[Stored data entries]
#####

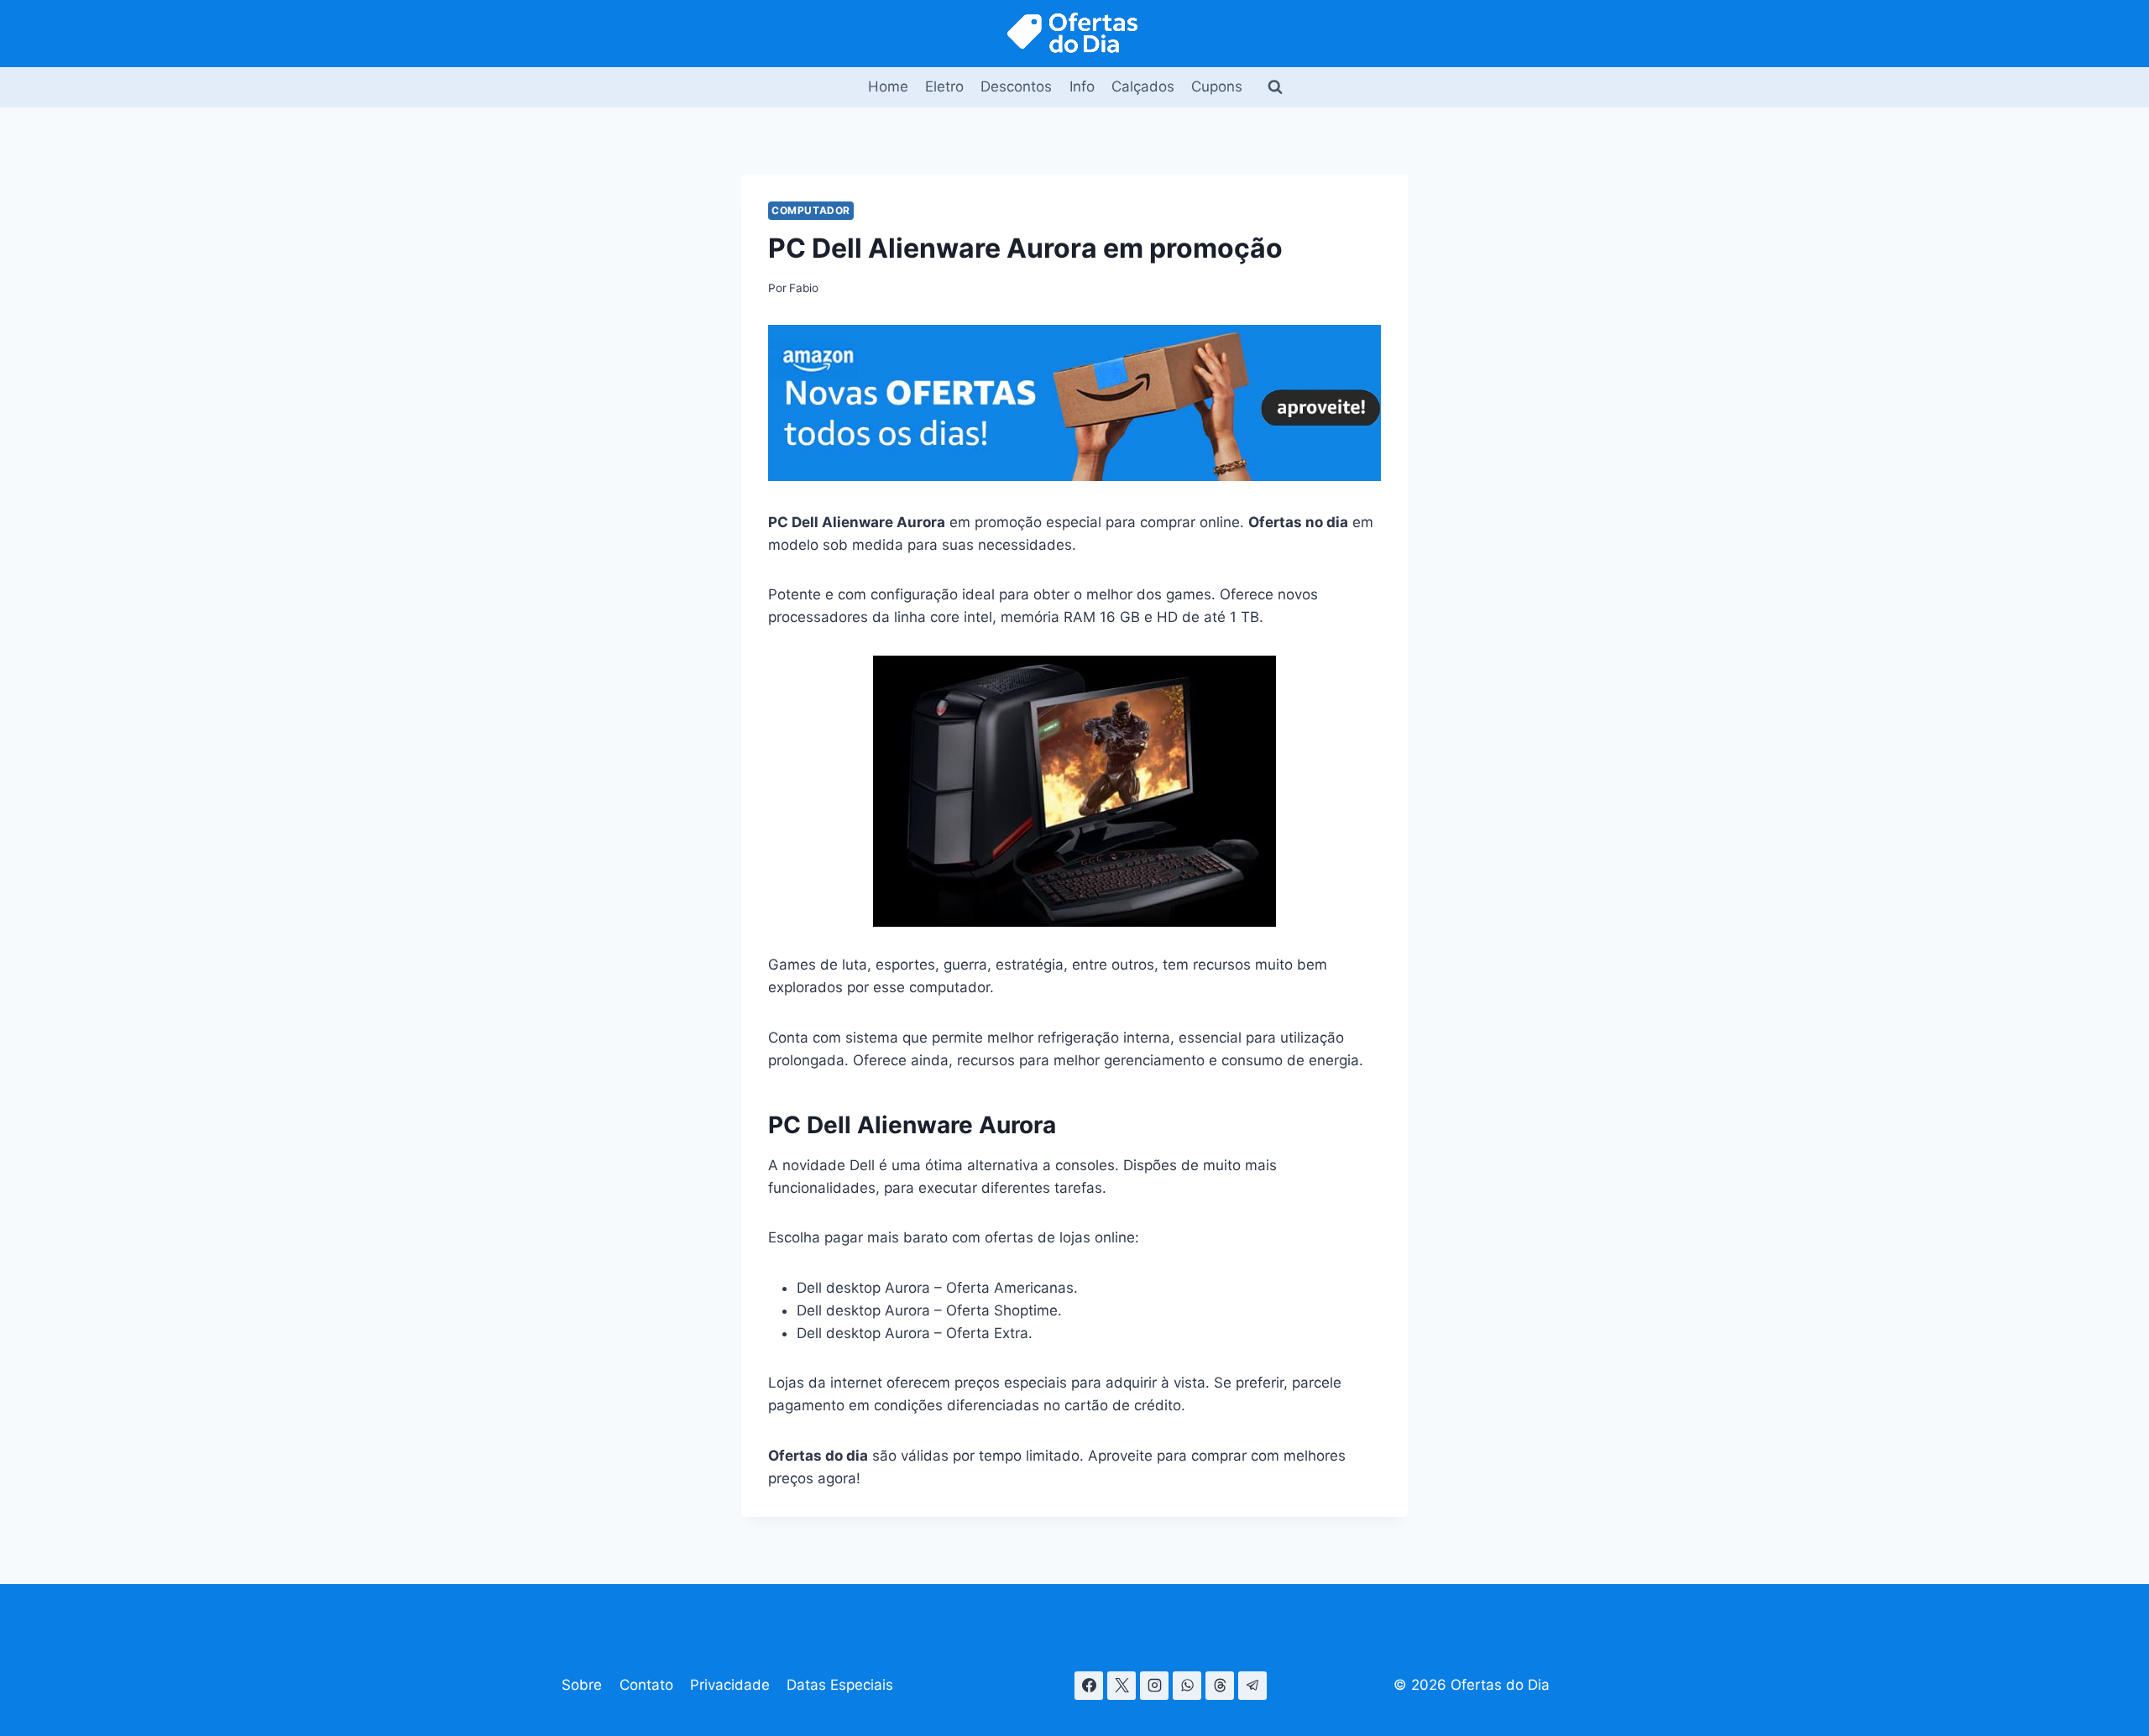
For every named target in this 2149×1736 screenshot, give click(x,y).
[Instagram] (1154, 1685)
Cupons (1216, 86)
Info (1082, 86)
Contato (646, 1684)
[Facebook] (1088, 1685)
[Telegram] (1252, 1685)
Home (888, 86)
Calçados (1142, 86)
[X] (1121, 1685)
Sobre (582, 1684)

#####

Would you retype the lines of the data above, from the one holding "Cupons (1216, 86)" through its final line, exactly and without adding any other line?

Cupons (1216, 86)
Info (1082, 86)
Contato (646, 1684)
[Facebook] (1088, 1685)
[Telegram] (1252, 1685)
Home (888, 86)
Calçados (1142, 86)
[X] (1121, 1685)
Sobre (582, 1684)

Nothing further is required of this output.